ALLEN SMITH, Appellant v. THE STATE OF TEXAS, Appellee

No. 01-87-00830-CR

COURT OF APPEALS OF TEXAS, First District, Houston

1988 Tex. App. LEXIS 1818

July 28, 1988, Decided


PRIOR HISTORY:  On Appeal from the County Criminal Criminal Court at Law No. 6, Harris County, Texas, Trial Court Cause No. 942,976


OPINION: Opinion

Sam Bass, Justice

A jury found appellant guilty of carrying a switchblade knife, and assessed punishment at 30 days in jail and a $ 1,000 fine.

We affirm.

Officer Klotz was dispatched to an apartment complex and spoke with appellant and the complainant, who were arguing. Klotz asked appellant for identification, and appellant responded that it was in his car.

The appellant, followed by Klotz, went to his car and removed a small, brown briefcase. Klotz asked if there was a weapon inside, and appellant replied in the negative. As appellant looked in the briefcase with his back to the officer, Klotz became concerned because of the delay, so he reached for the briefcase and noticed a "butterfly" knife.

In his first point of error, appellant asserts that "the conviction is void because the conduct does not constitute an offense defined by statute [sic]." Appellant apparently is complaining [*2]  about the sufficiency of the evidence.

In Texas, it is an offense to intentionally or knowingly possess, manufacture, transport, repair, or sell a switchblade knife" is a knife that "has a blade that folds, closes, or retracts into the handle or sheath" and that opens, inter alia, "by force or gravity or by the application of centrifugal force." Tex. Penal Code Ann. art. 46.01, sec.(11)(B) (Vernon 1974).

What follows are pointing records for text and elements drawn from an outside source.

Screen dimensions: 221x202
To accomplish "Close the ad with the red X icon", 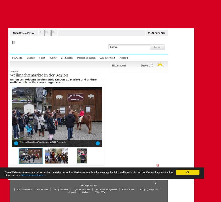I will click(158, 165).
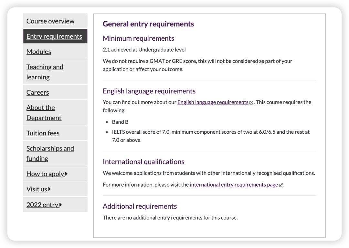This screenshot has width=349, height=248.
Task: Click external-link icon after English language requirements
Action: coord(251,103)
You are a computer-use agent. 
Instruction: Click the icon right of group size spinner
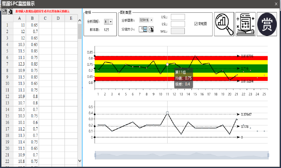pyautogui.click(x=151, y=29)
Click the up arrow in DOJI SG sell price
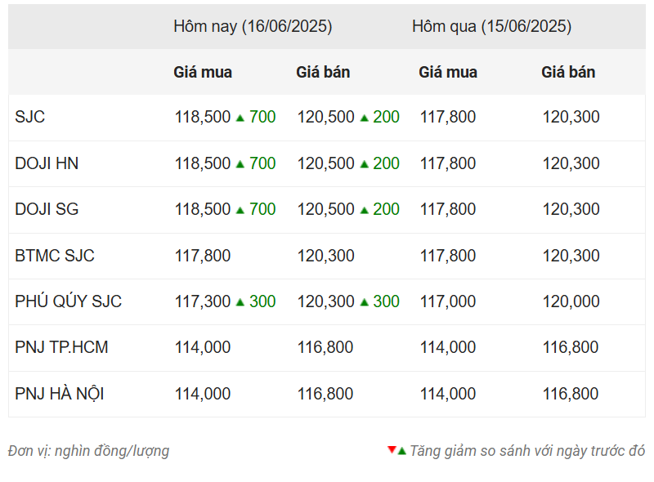The width and height of the screenshot is (654, 482). tap(364, 210)
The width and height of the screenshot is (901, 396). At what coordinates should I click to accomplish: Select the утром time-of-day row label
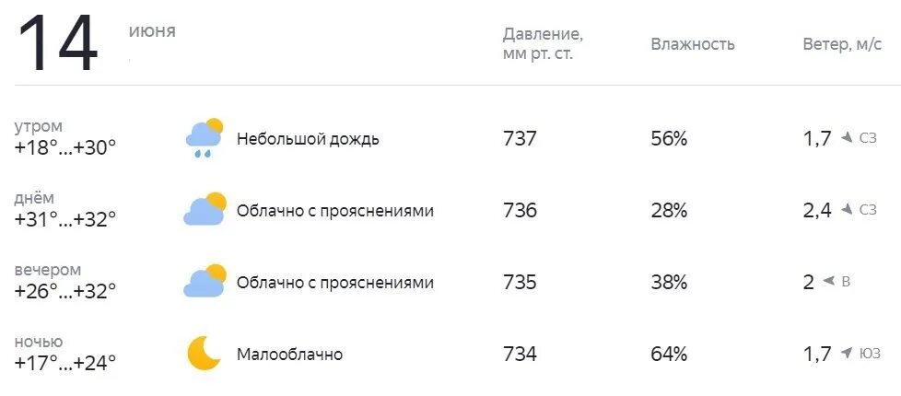(39, 126)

Appellant contends that the knife is not prohibited by statute because it had a locking mechanism and, therefore, did not operate by centrifugal force "as a matter of law." In Flores v. State, 716 S.W.2d 505, 506-06 (Tex. Crim. App. 1986), the Court of Criminal Appeals held that a broken switchblade knife, held shut with a rubber band, was a prohibited weapon within article 46.01(11).

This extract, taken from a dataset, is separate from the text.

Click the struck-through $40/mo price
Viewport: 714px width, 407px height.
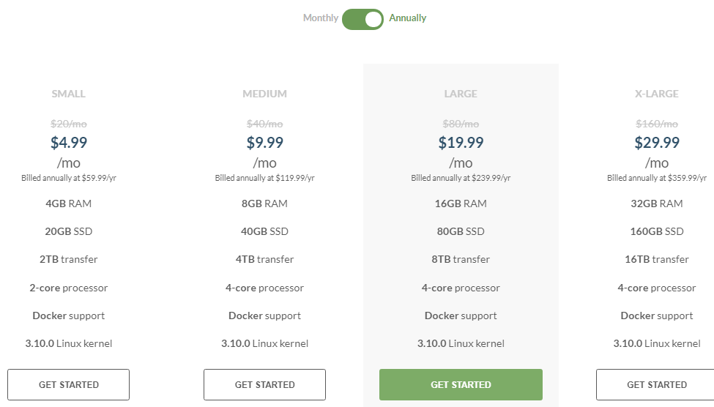(x=264, y=124)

In the instant cause, the simple act of unlocking the mechanism rendered the knife capable of being opened by "centrifugal force." Ample testimony of the knife's functioning revealed that the knife could open by centrifugal force after being unlocked. After viewing all the evidence in the light most favorable to the verdict, a rational trier of fact could have found that the knife was a "switchblade [*3]  knife" as defined by article 46.01(11) and that appellant was guilty of possessing the switchblade knife beyond a reasonable doubt. Id.; Jackson v. Virginia, 443 U.S. 307, 319 (1974).

We overrule appellant's first point of error.

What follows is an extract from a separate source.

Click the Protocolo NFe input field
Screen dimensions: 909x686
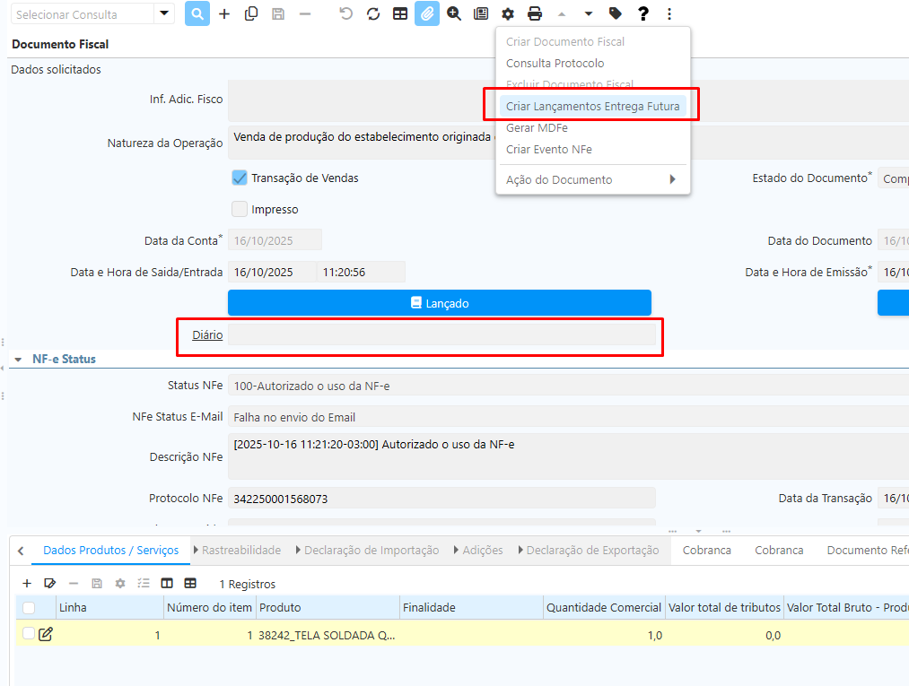coord(441,499)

In his second and third points of error, appellant contends that the evidence is insufficient to prove that he "voluntarily" and/or "knowingly" committed the offense.

Addressing first his contention about whether the State proved knowledge, we observe that when an illegal weapon is found in close proximity to a defendant and is within the plain view of the defendant, this is sufficient evidence to prove "knowing" possession. Christian v. State, 686 S.W.2d 930, 933-34 (Tex. Crim. App. 1985). The record reflects that, while appellant was searching his briefcase, the switchblade knife was in his plain view. This shows that he "knowingly" had possession.

Turning to the issue of voluntariness, Tex. Penal Code Art. 6.01(b) (Vernon 1974) states that, "[P]ossession is a voluntary act if the possessor knowingly obtains or receives the thing possessed or is aware of his control of the thing for a sufficient time to permit him to terminate [*4]  his control." (Emphasis added.) Appellant's argument is that he did not "voluntarily" possess the knife because of the officer's request to get his identification. This logic is specious because it implies that appellant did not have possession until he opened the briefcase. Because the knife was in his possession before the officer instructed him to produce identification, appellant clearly had possession of it.

Appellant also argues that his possession was of too short a duration to satisfy the statutory requisite. In Slater v. State, 646 S.W.2d 528, 531 (Tex. App. -- Houston [1st Dist.] 1982, pet. ref'd), this Court held that the evidence was sufficient to support a finding that the defendant carried a pistol on his person, despite the fact that he held the weapon only for a short period of time.

We overrule appellant's second and third points of error.

We affirm the judgment.

Sam Bass, Justice, Justices Warren and Dunn also sitting.